Excerto da página:
O direito à habitação é fundamental, contudo, reconhecemos que a oferta estatal tem sido limitada e tardia. No entanto, é imperativo investir na criação de um parque habitacional robusto, digno e de qualidade, proporcionando às pessoas com dificuldades de acesso ao mercado privado a oportunidade de construir um lar, com todas as vivências e experiências que este proporciona.
As políticas públicas desempenham um papel fundamental no desenvolvimento de todos nós. Acredito que o país deve concentrar seus esforços no fortalecimento do parque habitacional e na revisão dos conceitos de habitação social e habitação pública. Idealmente, esses dois tipos de habitação deveriam ser consolidados, eliminando as distinções entre eles. Os recentes programas de habitação e a requalificação dos bairros têm contribuído significativamente para esse objetivo.
Como resultado, a cidade tornou-se mais homogênea, consolidada, resiliente, convidativa e segura para se viver.
A cidade é um espaço que pertence a todos nós. Uma cidade sem habitação não pode ser considerada completa, e a habitação é um direito fundamental, assim como a própria cidade. É essencial lembrar que as políticas públicas são o principal meio de acesso à cidade para muitos cidadãos.
Comunidade inter-geracional
Joana Martins
Entendemos que a habitação pode e deve contribuir para um envelhecimento saudável, inclusivo, ativo e com propósito. Hoje envelhece-se, na maioria dos casos, ora em habitação própria, ora em espaços construídos para o efeito, os lares de idosos que com um maior ou menor nível de conforto, são muito semelhantes na forma como encaram a velhice e o papel que os idosos podem e devem ter na sociedade, segregados e inativos.
Ao longo das últimas décadas promoveram-se várias ideias que contribuem para a desadequação das habitações às necessidades dos seus habitantes. Comecemos pelas áreas excessivas. A grande generalidade da população carece de educação e de informações essenciais sobre financiamento e sustentabilidade, o que compromete a sua capacidade de tomar uma decisão informada ao comprar uma habitação. As habitações são grandes, pobres energeticamente e com muito pouco conforto e questões como orientação e luz natural são ainda pouco valorizadas.

Registos de posição do alvo
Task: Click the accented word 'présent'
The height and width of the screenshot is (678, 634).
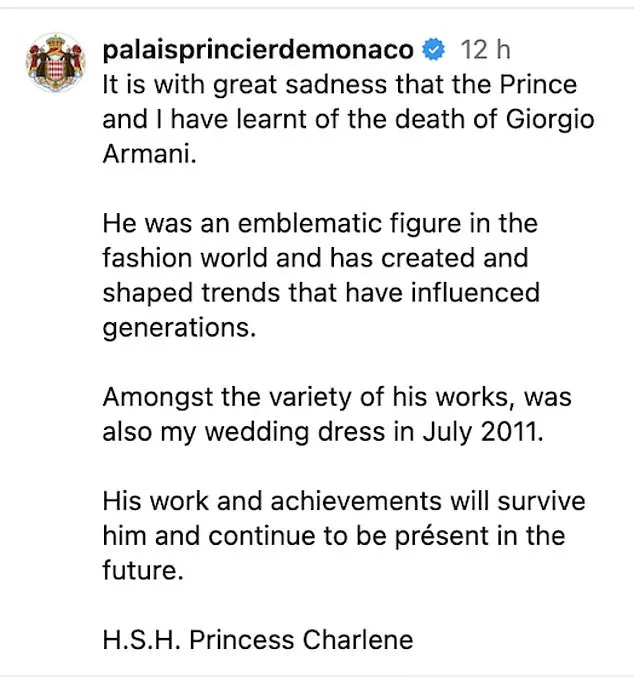Action: click(x=442, y=536)
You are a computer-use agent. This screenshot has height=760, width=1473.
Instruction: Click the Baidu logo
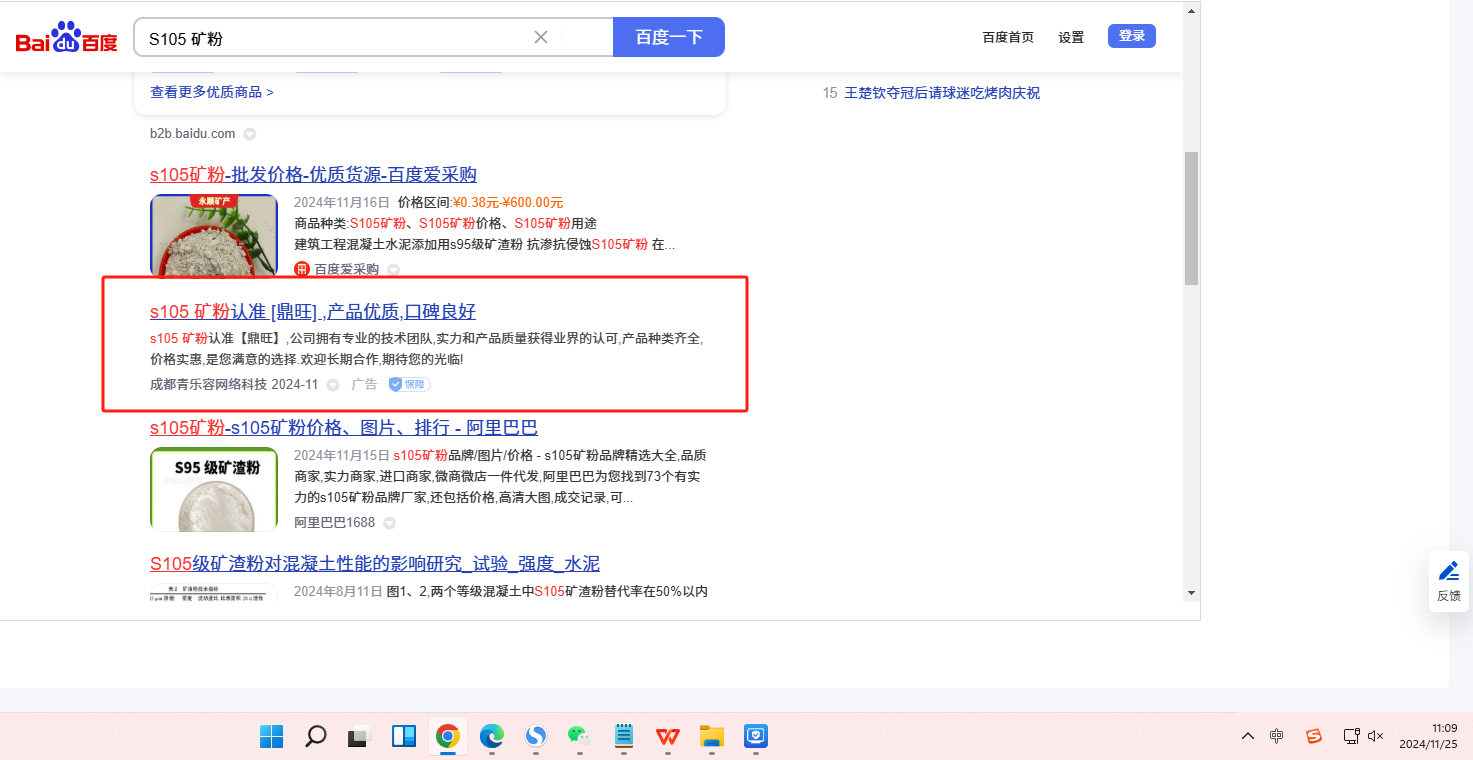66,38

Tarefas propostas:
- A) Reescreva em forma de lista o parágrafo do excerto sobre habitação que começa por «Ao longo das últimas décadas». Mantenha os factos principais.
- B) Prolongue o excerto sobre habitação a partir do ponto em que termina.

Resultados por tarefa:
- A)
- Nas últimas décadas, promoveram-se várias ideias que tornaram as habitações desadequadas às necessidades dos seus habitantes.
- O primeiro problema apontado são as áreas excessivas.
- A maioria da população carece de educação e de informações essenciais sobre financiamento e sustentabilidade. Isso compromete a sua capacidade de decidir de forma informada ao comprar uma habitação.
- As habitações são grandes, pobres energeticamente e pouco confortáveis.
- A orientação e a luz natural ainda são pouco valorizadas.

- B)
Em segundo lugar, incentivou-se a ideia de propriedade como uma garantia de segurança e de qualidade de vida. Apesar da subida desadequada e descontrolada dos preços das habitações, as gerações mais novas continuam a ver este investimento como um passo lógico e necessário nas suas vidas. Contudo, por incapacidade financeira estão a ser forçadas a procurar modelos alternativos.
Em terceiro lugar, tendencialmente os portugueses procuram adquirir uma habitação para toda a vida, o que inevitavelmente resulta em habitações desadequadas às necessidades familiares em vários momentos. Uma grande parte da população idosa envelhece em habitações com muitos quartos, frias e infelizmente, sozinha.
Recordamos de forma saudosista as aldeias, comunidades inter-geracionais de entreajuda nas quais as pessoas cresciam e envelheciam juntas. Realidade que é hoje muito rara. Os filhos saem e os pais ficam sozinhos, sem propósito ou rede de apoio, até ao momento em que não estão mais capazes. Os lares de idosos, aos quais todos têm horror, mas poucos têm acesso, apresentam-se então como única opção.
Urge encontrarmos alternativas ao envelhecimento como os conhecemos. Precisamos de bairros onde as pessoas sejam estimuladas a manter-se ativas e envolvidas na sociedade.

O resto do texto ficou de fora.